LEANDRO, C. R. V.; http://lattes.cnpq.br/8611845611254864; LEANDRO, Caroliny Regina Valença.
Resumo:
Observability plays an important role in software development and maintenance. We can say that a system is observable when any state it can enter can be understood and explained, whether it is routine or something completely new. Along with metrics and traces, logs represent one of the pillars of observability, playing a vital role in debugging system states. This highlights its importance as a source of data and the need for its treatment and storage. In this context, OpenTelemetry emerges as a framework and set of tools that aims to facilitate the collection and management of observability data in systems.

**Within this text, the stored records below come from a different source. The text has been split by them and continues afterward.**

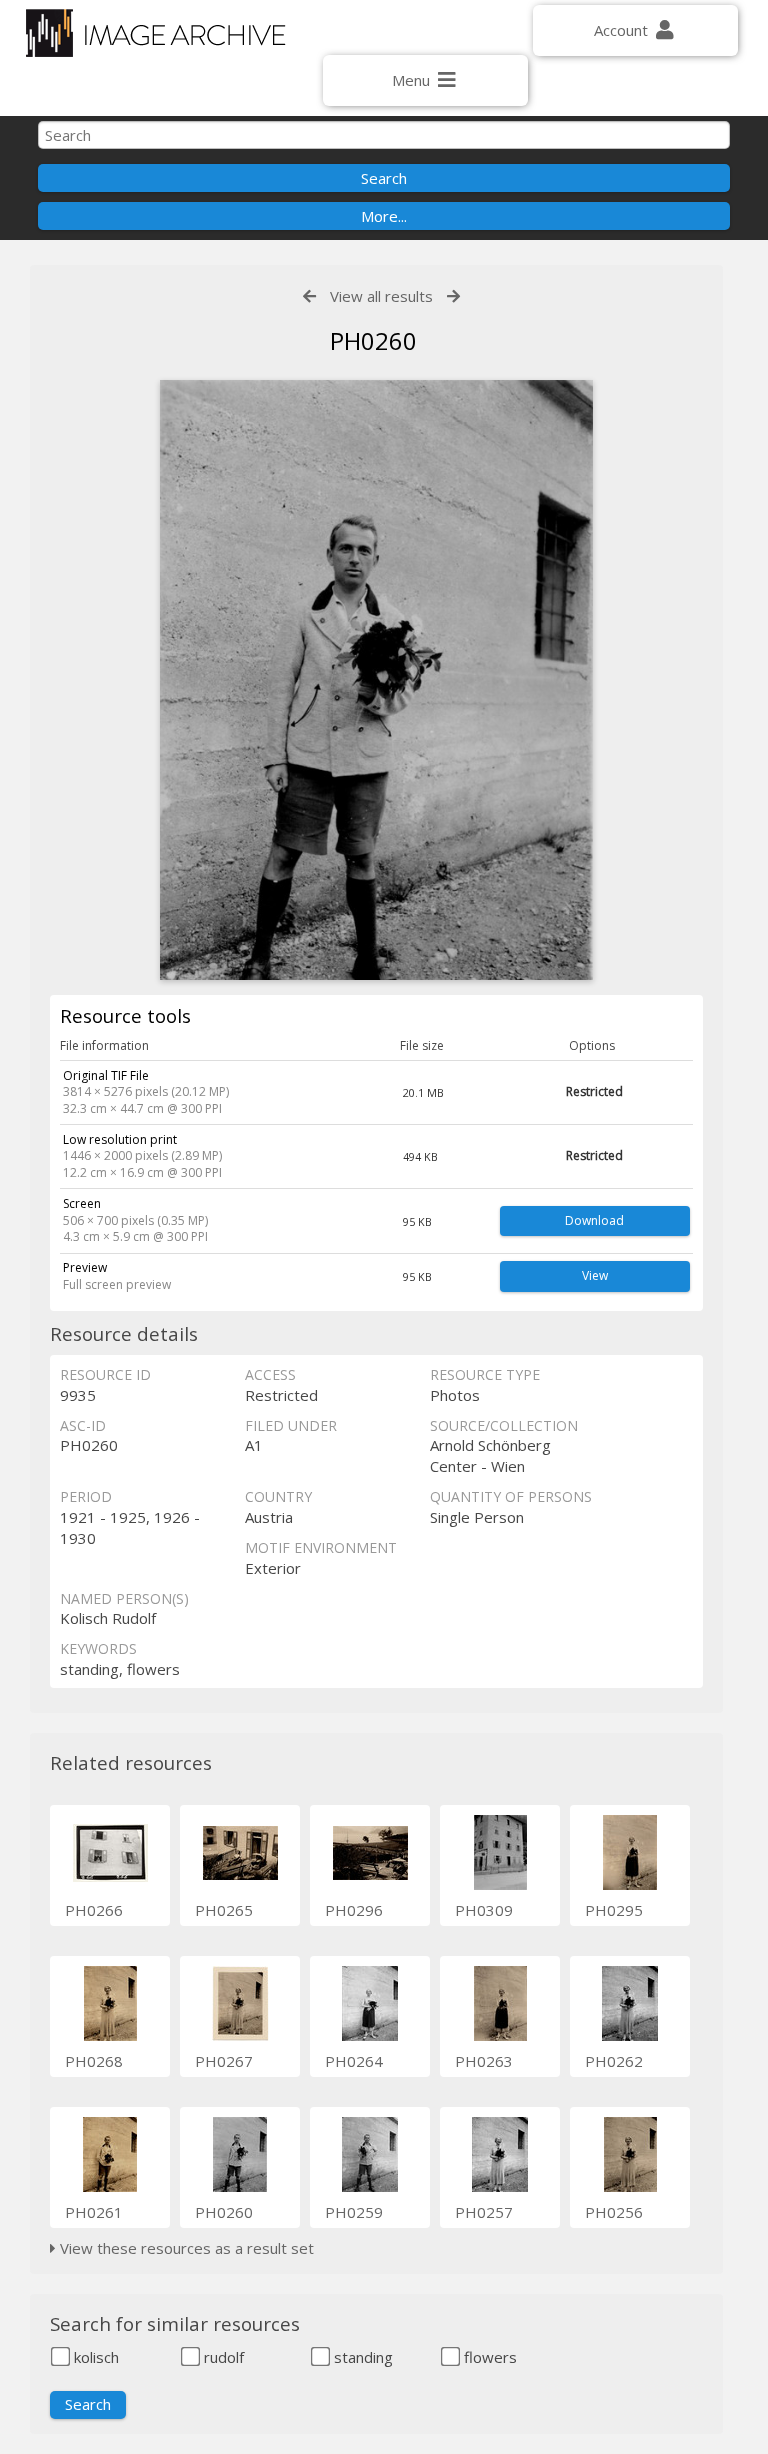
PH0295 (614, 1910)
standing (361, 2357)
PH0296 (354, 1910)
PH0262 (614, 2061)
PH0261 (94, 2212)
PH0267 (224, 2061)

Being independent of vendors and tools, and adopting an open-source model, OpenTelemetry proves to be highly versatile software, adaptable to the individual needs of its users, making it an ideal choice in implementing observability in systems. The focus of this work is on improving a module used in an OpenTelemetry collector, whose main function is to receive logs on na e-commerce platform. This module comprises two components: the WAL, responsible for detecting failures in sending logs to OpenSearch and storing unsent logs in an object storage service; and a log Replayer, which attempts to resend the stored logs to OpenSearch later. However, the log Replayer faces challenges related to the availability of hardware resources, instability in variable environments, and limitations in configuration, which negatively impact its effectiveness in sending logs to OpenSearch. In addition, the absence of data on the health and performance of the WAL can make maintenance and debugging of this component difficult due to the lack of relevant information. Given this scenario, this work aims to improve the log Replayer, aiming to improve the availability and utilization of hardware resources, increase its reliability in sending logs to OpenSearch, and make it more flexible in terms of configuration. Additionally, it is intended to add observability capabilities to the WAL mechanism to ensure greater visibility of the mechanism’s operation and facilitate debugging of the same.